### Reading text
┄┄┄┄┄┄┄┄┄┄┄┄┄┄┄┄┄┄┄┄

Union is stronger than Brexit row
Before the ink was dry on the ballot papers in June 2016, Nicola Sturgeon tied the fate of any second Scottish independence referendum directly to Brexit.
Every week since then, the SNP has tried – and so far failed – to weaponise Brexit.
The Nationalists do not care about Britain’s future relations with the European Union. They want Britain not to have a future. Everything they have said and done about Brexit has been with independence in mind. For them, nothing else matters.
As I write, two senior ministers have resigned from Theresa May’s Cabinet because they cannot support the draft withdrawal agreement. Both have cited risks to the Union among their reasons for quitting. Dominic Raab and Esther Mcvey are right to be concerned about the future integrity of the UK post-brexit. But they have jumped the gun and they have reached conclusions not supported by the evidence. If the withdrawal agreement clearly did pose a manifest danger to the Union, Secretary of State David Mundell would not be supporting it – and neither, for that matter, would the Prime Minister.

┄┄┄┄┄┄┄┄┄┄┄┄┄┄┄┄┄┄┄┄

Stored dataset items

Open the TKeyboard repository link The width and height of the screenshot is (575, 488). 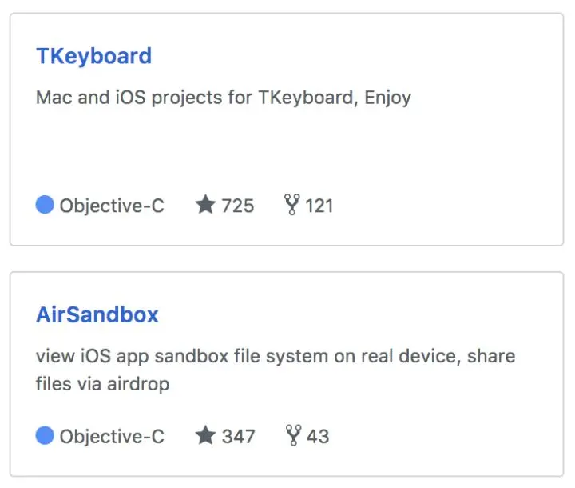point(94,56)
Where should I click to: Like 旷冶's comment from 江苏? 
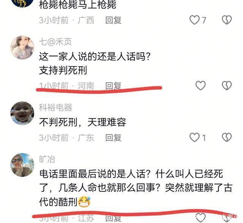coord(200,218)
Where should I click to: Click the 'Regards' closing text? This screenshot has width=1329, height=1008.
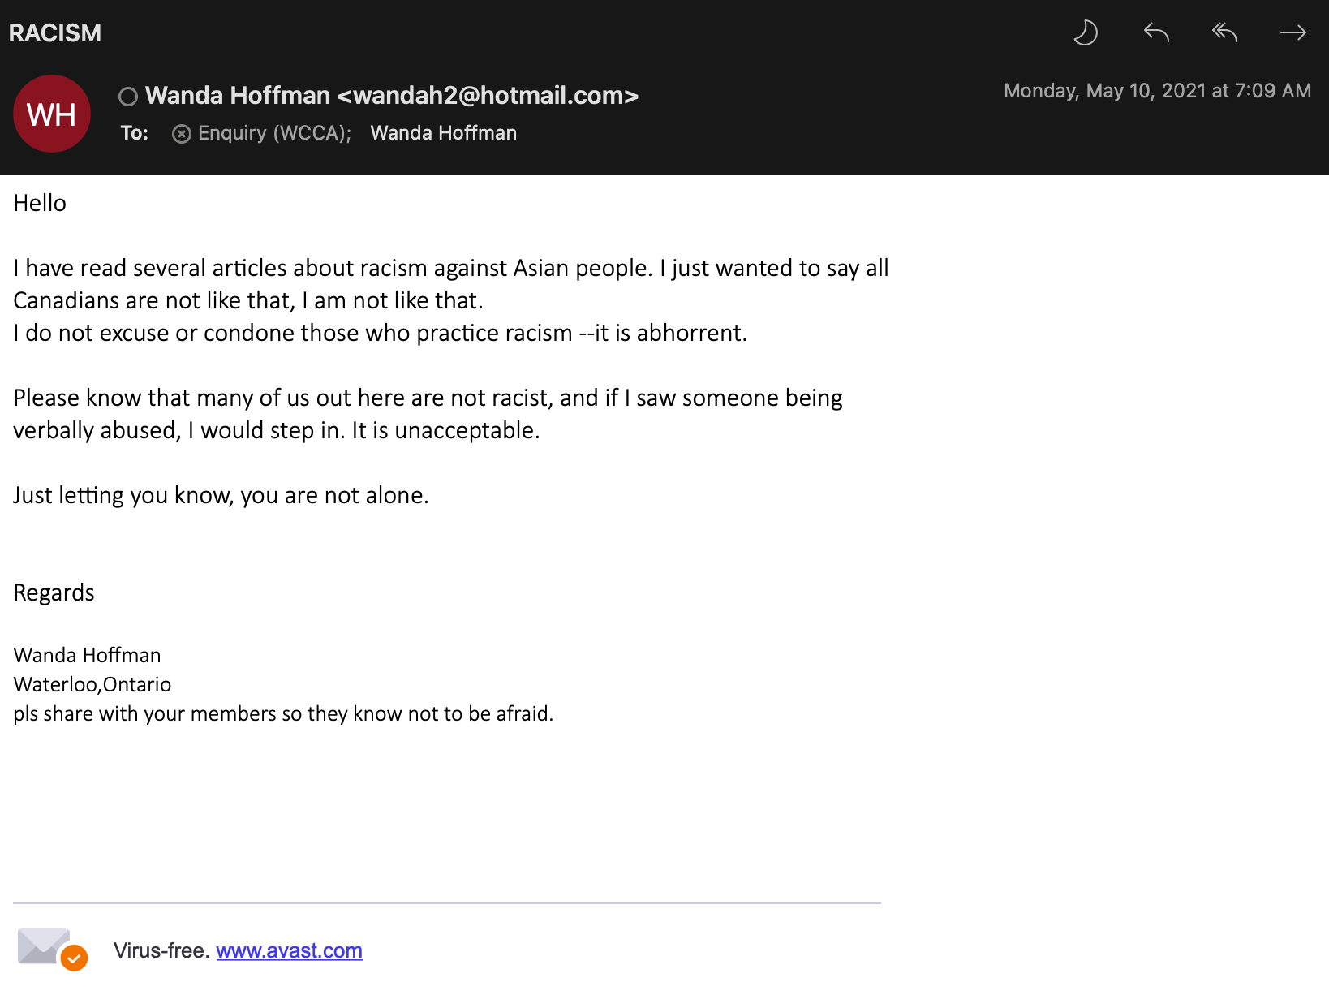(x=54, y=592)
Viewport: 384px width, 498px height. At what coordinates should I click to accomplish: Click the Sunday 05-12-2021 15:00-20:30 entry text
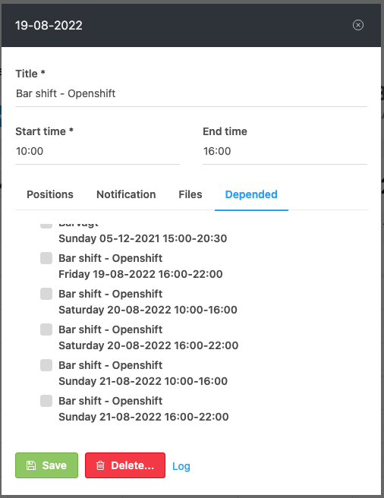143,238
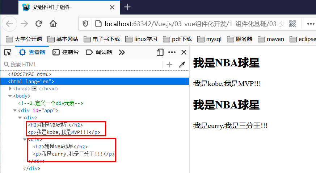Open the mysql bookmarks folder
This screenshot has width=316, height=173.
click(x=209, y=39)
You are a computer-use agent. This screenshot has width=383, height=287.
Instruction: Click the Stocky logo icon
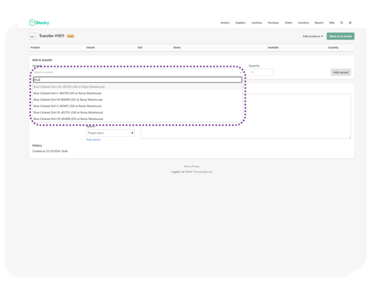pyautogui.click(x=32, y=23)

┄┄┄┄┄┄┄┄┄┄┄┄┄┄┄┄┄┄┄┄

### What to work on
1. In the Brexit article, condense the paragraph beginning "As I write" into a shorter version that keeps its main facts.
2. According to the Brexit article, which Secretary of State is supporting the withdrawal agreement?
3. Go on with the Brexit article, starting after its final sentence.

### Expected answers
1. Two senior ministers, Dominic Raab and Esther Mcvey, have quit Theresa May's Cabinet over the draft withdrawal agreement, partly citing risks to the Union. Their worry about the UK's integrity after Brexit is right, but they have acted too soon and drawn conclusions the evidence does not support. If the agreement clearly endangered the Union, neither Secretary of State David Mundell nor the Prime Minister would back it.

2. David Mundell.

3.
What Scottish Unionists understand, even if others do not, is that the Union not only accommodates, but requires difference. The UK is not one-size-fits-all.
The matter is far from straightforward, but one thing is clear: there is no higher test for Brexit than that it in no way undermines the Union. What Raab and others need to understand, however, is that the accommodation of reasonable difference strengthens the Union. l Adam Tomkins is a Glasgow Conservative MSP .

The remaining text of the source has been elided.